カバーには、内藤プロセスさんの「ミラクルヴィジョンプリント」という特殊なスクリーン印刷を施しました。透明なインキを紫外線で硬化させ、いろいろな凹凸がつけられる特殊印刷です。カバー自体が9種類の凹凸柄を印刷した印刷サンプルになっています。

この本も『デザインの現場』の連載記事がベースとなっています。デザイナーの高橋正実さんが特殊印刷工場の技術を使ったデザインを考え、その工場で実際に印刷していただき、制作過程を紹介するという連載でした。例えば、最初に取材した「トップ・フーズ」さんの工場では、「食べられる印刷」を使ったデザインを作っていただきました。
――食べられる印刷があるんですか?
トップフーズさんでは食品から作ったインキをお饅頭やチーズケーキに印刷しています。どろっとしたおかゆに抹茶を混ぜて緑のインキを作り、それをコンニャクの成分からできた薄い透明フィルムにスクリーン印刷で印刷するのです。
※『工場へ行こう!!』より転載、撮影:桜井ただひさ 以下同


そうしてできた印刷シートを食品の上にのせて転写すると、全部丸ごと食べられる印刷を施した食品が出来上がるんです。 この取材の時は、高橋さんがデザインした唐草模様を印刷したシートを茶巾寿司の上に転写して、唐草模様の茶巾寿司をつくりました。
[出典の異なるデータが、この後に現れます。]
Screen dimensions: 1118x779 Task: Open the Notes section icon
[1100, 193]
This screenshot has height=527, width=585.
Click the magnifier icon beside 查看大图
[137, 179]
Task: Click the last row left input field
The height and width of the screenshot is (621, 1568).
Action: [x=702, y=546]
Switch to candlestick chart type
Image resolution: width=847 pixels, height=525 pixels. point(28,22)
印刷って紙にするものというイメージがあるんですが、そこから飛び出して食品に印刷するという発想が面白いですよね。
工場という現場でものができる仕組みを見ていくと、「この機械を使えば、あんな印刷や加工もできるのではないか?」と新しい発想が広がっていきます。デザイナーの方にぜひ読んでほしい本です。
――反響はありましたか?
実際にこの連載が始まってから、デザイナーさんが工場に行くことが増えてきたそうです。今まで特殊印刷はあまり使う機会もなく、知られていなかったのですが、この本が出てから、特殊印刷にも興味を持ってもらえるようになったと思っています。
――工場の方も自社の技術が紹介されて喜ばれたのではないですか?
そうですね。工場の方から、読者から問い合わせがあったとか、お仕事の依頼があったというお話をうかがいました。読者と工場の架け橋になれたら幸いです。